4 thoughts on “Q&A: How do I start getting into the Bible?”

  1. Hi Abouna,

    This is an awesome post, well your entire blog is always a pleasure to read.
    I just have one question – here you’ve concentrated a lot on the New Testament like the gospels as well as mentioning the story of the Samaritan woman. I think this is a great post for beginners to read. But what about those of us that do struggle to read, and want to read more of the Old Testament books – how do we go about doing this. Personally, I find it so hard to keep up with all the stories of what I read the day before or even just understanding what just happened, and even not knowing who is “good” and who is “bad” in some stories (lol). For example, David and Absalom – I had to read commentary several times to understand what went on, how and why David reacted the way he did in certain situations and whether they were good or bad reactions to finally get a message out of it. But maybe it’s just me because I am a slow person…
    Thanks, Abouna!
    Looking forward to more of your posts 🙂

    1. +

      Hi there!

      🙂 You’re right, I was focusing on NT.

      The OT is also a treasure box of spirituality and depth. I cannot give a general guideline, but worked for me was reading it several times. I’d read through it in bulk – as in, read several chapters a day and go through at faster speeds. In doing this I got the general “picture” of the OT, what happened in these books, what happened historically, and of course there was also spiritual meditation, I simply mean reading multiple chapters rather than zooming in on a handful of verses or just once chapter, and meditating for hours on that. After doing this, I understood the general picture, and could go back and read more slowly.

      The same questions posed above still apply though, so questions like:

      a) Where is this in the history of God and man
      b) What does this mean about God – His personality, His self etc…
      c) What happened to evoke/provoke this response and what is the response?
      d) What does this mean in daily life?
      e) What does this mean historically and where did it have an impact?

      The list could go on. Commentary is also extraordinarily helpful,but make sure to not resort to using commentary so much that you forget to do your own meditations and feel the power of His words directly. Commentary is good for getting the mind of the fathers, specific interpretation of what a verse particularly means (especially if dogmatic), and for direction, but it’s never to replace your own spiritual time with the Word.

      Hope this helps a little!

      Pray for me and this service, and thanks for writing!
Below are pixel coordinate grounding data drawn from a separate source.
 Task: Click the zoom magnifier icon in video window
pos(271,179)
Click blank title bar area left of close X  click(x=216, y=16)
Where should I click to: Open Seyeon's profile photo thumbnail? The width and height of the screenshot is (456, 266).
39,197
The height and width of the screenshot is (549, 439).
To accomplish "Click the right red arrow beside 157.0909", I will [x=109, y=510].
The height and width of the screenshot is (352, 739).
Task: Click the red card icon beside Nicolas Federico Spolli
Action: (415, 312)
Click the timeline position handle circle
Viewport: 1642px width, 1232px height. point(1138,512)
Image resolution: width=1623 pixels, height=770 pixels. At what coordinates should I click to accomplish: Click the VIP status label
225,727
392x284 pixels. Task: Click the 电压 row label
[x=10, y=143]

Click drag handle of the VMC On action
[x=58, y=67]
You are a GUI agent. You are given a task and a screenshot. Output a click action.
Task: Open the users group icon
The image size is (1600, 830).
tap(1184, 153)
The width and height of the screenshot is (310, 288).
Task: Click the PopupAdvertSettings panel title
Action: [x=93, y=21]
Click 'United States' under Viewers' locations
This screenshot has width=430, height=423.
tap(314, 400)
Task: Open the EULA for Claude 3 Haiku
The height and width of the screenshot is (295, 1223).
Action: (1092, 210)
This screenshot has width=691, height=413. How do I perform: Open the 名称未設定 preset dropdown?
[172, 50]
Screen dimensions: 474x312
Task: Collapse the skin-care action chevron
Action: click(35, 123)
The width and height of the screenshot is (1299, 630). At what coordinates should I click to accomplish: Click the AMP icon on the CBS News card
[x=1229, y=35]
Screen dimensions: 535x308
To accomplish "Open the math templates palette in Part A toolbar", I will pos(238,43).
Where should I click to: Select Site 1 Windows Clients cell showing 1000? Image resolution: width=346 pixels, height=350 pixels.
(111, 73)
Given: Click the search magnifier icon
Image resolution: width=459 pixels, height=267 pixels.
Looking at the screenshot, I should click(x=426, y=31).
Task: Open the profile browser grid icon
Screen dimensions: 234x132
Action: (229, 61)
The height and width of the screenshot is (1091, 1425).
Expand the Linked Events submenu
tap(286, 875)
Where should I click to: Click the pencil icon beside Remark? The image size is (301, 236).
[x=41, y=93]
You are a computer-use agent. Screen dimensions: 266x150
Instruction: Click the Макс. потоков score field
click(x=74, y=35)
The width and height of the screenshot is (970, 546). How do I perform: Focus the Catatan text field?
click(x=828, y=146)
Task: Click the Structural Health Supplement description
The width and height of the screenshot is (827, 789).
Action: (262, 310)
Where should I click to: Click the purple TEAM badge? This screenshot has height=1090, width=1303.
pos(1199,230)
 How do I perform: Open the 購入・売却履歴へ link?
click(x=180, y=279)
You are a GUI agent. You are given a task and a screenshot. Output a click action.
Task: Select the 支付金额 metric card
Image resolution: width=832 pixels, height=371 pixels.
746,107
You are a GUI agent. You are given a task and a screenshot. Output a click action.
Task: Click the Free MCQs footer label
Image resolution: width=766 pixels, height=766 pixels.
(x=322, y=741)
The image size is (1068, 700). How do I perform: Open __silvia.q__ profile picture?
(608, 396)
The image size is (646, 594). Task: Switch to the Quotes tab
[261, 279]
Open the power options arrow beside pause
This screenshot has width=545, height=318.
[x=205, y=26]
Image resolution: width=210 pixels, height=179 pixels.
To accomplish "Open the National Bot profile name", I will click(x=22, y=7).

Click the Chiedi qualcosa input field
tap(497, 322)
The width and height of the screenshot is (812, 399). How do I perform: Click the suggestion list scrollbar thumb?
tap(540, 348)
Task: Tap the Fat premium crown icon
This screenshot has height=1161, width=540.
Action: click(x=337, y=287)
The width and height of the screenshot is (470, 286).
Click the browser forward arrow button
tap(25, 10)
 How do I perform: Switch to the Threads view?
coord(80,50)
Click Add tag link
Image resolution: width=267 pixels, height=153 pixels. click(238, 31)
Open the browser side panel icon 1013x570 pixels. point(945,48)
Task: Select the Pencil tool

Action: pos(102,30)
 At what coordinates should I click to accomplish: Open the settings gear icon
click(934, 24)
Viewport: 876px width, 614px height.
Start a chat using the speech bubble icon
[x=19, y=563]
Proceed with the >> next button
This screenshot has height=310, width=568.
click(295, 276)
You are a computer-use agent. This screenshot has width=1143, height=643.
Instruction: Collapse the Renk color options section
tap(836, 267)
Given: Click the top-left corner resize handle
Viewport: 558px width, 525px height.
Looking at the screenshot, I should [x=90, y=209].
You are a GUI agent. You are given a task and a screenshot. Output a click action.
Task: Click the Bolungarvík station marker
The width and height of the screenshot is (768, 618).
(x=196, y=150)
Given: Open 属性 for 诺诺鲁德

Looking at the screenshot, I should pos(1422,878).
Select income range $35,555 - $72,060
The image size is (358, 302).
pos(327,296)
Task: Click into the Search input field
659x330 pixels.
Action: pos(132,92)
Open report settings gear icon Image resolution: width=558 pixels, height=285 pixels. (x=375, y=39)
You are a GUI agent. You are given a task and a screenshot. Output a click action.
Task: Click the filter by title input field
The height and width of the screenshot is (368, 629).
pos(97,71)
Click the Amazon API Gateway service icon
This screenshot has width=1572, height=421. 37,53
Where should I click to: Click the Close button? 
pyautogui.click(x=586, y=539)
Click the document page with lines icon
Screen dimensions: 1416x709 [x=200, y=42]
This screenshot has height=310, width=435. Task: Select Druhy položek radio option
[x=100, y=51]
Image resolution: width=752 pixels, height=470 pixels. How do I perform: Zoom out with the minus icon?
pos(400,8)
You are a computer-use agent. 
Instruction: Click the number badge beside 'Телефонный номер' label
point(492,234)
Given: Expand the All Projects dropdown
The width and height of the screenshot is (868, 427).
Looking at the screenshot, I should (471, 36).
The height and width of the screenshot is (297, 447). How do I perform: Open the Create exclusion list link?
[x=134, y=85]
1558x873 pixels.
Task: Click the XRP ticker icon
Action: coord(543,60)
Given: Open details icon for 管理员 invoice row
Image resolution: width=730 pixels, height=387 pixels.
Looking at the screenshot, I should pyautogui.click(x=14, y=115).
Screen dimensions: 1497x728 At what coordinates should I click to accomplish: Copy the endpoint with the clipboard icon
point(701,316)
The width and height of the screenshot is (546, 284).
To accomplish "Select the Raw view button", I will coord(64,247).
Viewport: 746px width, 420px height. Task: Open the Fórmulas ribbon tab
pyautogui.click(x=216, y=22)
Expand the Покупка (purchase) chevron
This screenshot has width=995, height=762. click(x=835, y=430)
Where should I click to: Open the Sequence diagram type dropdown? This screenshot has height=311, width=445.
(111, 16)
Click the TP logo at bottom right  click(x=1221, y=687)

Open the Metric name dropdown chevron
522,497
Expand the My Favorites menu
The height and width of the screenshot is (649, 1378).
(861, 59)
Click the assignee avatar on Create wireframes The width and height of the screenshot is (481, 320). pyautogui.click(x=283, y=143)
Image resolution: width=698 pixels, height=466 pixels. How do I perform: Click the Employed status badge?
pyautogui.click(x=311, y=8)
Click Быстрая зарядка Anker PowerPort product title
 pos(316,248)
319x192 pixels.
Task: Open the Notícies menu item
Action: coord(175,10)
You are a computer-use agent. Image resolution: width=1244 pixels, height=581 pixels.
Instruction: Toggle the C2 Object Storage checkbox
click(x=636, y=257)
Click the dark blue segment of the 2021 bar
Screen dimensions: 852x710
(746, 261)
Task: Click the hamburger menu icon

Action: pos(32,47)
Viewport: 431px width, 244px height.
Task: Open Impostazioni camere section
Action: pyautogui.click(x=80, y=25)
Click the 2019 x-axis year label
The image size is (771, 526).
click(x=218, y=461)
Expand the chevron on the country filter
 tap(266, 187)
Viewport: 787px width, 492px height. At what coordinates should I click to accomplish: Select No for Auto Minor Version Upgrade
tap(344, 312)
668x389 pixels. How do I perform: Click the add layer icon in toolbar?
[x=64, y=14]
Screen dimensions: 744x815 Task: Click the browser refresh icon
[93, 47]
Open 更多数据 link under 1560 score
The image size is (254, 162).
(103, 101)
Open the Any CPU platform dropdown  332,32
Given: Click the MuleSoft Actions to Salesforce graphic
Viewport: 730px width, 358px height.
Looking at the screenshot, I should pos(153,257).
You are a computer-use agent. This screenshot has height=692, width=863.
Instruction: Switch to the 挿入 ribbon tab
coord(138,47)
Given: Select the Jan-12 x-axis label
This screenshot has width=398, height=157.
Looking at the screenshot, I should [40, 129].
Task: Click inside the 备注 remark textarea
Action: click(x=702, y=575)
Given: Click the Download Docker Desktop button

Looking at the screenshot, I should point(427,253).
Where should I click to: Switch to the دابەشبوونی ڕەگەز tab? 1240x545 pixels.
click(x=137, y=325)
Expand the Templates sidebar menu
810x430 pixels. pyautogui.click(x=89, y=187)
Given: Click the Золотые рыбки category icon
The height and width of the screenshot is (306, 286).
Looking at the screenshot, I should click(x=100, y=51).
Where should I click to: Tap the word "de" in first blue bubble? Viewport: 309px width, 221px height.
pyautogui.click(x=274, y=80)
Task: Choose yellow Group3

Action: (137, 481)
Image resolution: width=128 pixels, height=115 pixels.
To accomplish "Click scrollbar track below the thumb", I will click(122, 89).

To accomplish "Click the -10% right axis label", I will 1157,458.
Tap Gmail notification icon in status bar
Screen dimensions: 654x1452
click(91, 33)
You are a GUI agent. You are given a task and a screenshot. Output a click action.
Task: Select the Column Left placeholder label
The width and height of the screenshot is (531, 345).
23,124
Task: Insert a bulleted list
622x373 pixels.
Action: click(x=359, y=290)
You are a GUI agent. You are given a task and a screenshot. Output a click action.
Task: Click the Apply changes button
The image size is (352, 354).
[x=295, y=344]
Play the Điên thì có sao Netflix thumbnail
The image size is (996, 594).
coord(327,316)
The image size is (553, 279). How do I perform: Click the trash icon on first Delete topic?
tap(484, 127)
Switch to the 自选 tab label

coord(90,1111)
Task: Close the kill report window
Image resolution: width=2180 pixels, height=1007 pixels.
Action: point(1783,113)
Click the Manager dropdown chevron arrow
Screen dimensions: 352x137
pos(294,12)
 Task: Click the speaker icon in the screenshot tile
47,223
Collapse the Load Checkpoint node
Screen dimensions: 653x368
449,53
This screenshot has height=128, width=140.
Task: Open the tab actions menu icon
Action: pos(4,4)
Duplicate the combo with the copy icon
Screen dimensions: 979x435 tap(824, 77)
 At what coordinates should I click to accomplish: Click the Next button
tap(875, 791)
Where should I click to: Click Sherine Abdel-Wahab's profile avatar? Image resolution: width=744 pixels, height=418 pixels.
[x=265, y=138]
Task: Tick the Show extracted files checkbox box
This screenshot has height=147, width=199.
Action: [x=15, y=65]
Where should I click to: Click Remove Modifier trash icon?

  2. Abouna, bless me. I think you have written a good introduction to how to read the Bible. I think it would be helpful if you add that the Church has assigned readings from the Epistles and the Gospels (as well as the Psalter) for each day. One resource I have enjoyed is the Orthodox Study Bible which contains brief commentary on some verses as well as introductory notes on the different books of the Bible and short one page essays on Orthodox concepts, such as deification, and the Mysteries of the Church, to wit, the Eucharist, Baptism, Chrismation, Ordination, Confession, Marriage, and Holy Unction. The Orthodox Study Bible is perhaps the best introduction to Orthodox scriptural commentary, for those of us who are too lazy to read the Fathers extensively on our own, even if it is far from exhaustive.